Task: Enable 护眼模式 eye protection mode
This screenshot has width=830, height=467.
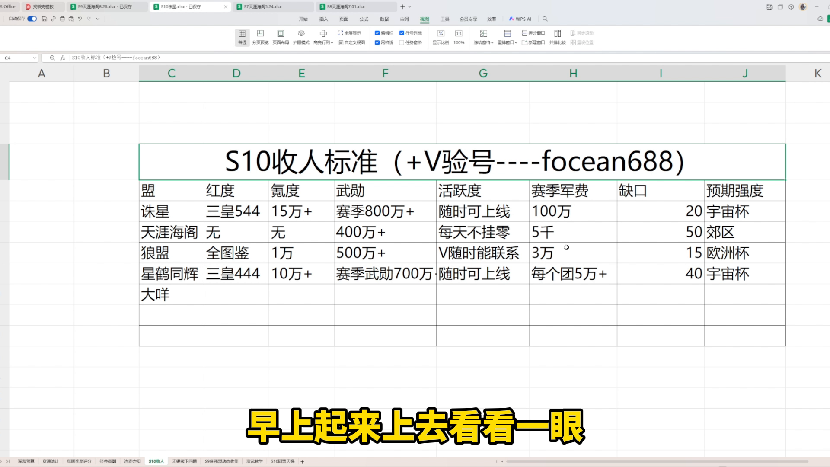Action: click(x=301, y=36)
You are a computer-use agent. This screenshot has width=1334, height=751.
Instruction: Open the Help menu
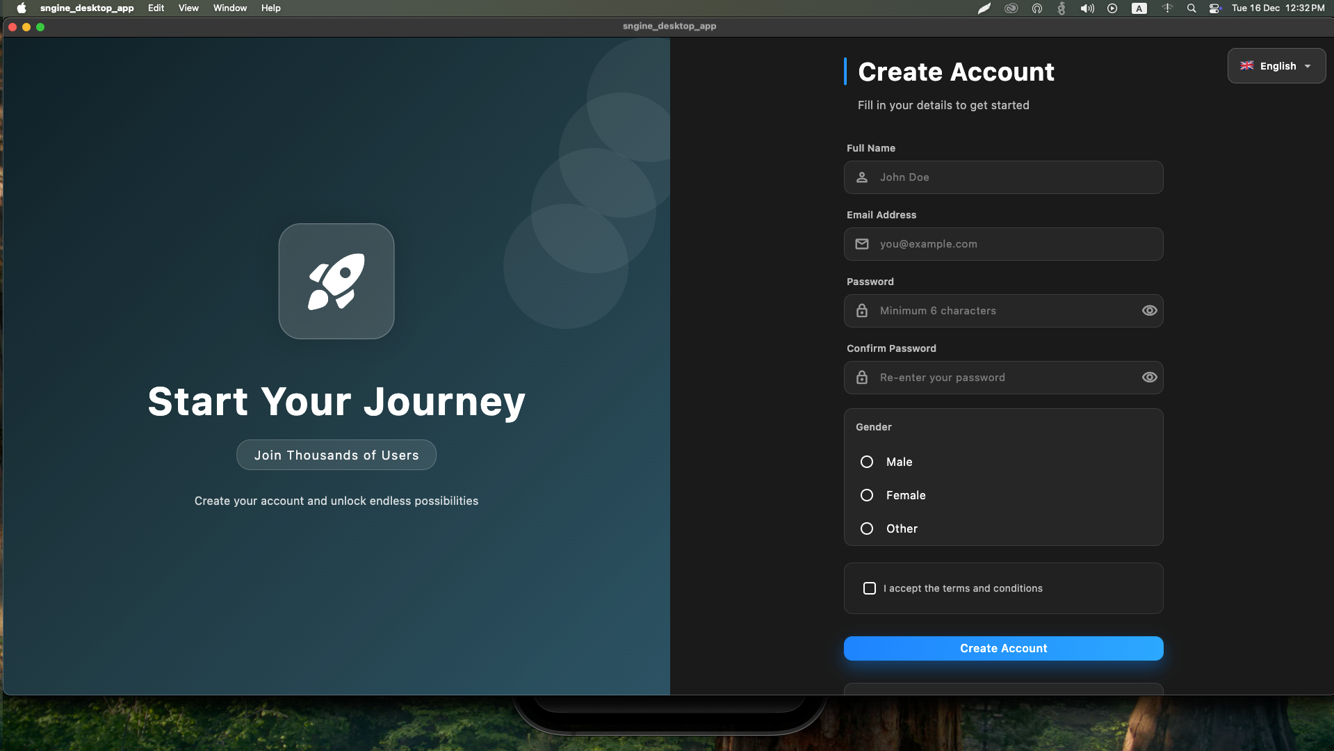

-*-*-

TASK: Quote the entries in full. Any image among them is to be omitted from the copy.

ANSWER BELOW:
Task: Enable 护眼模式 eye protection mode
This screenshot has width=830, height=467.
Action: click(x=301, y=36)
You are a computer-use agent. This screenshot has width=1334, height=751.
Instruction: Open the Help menu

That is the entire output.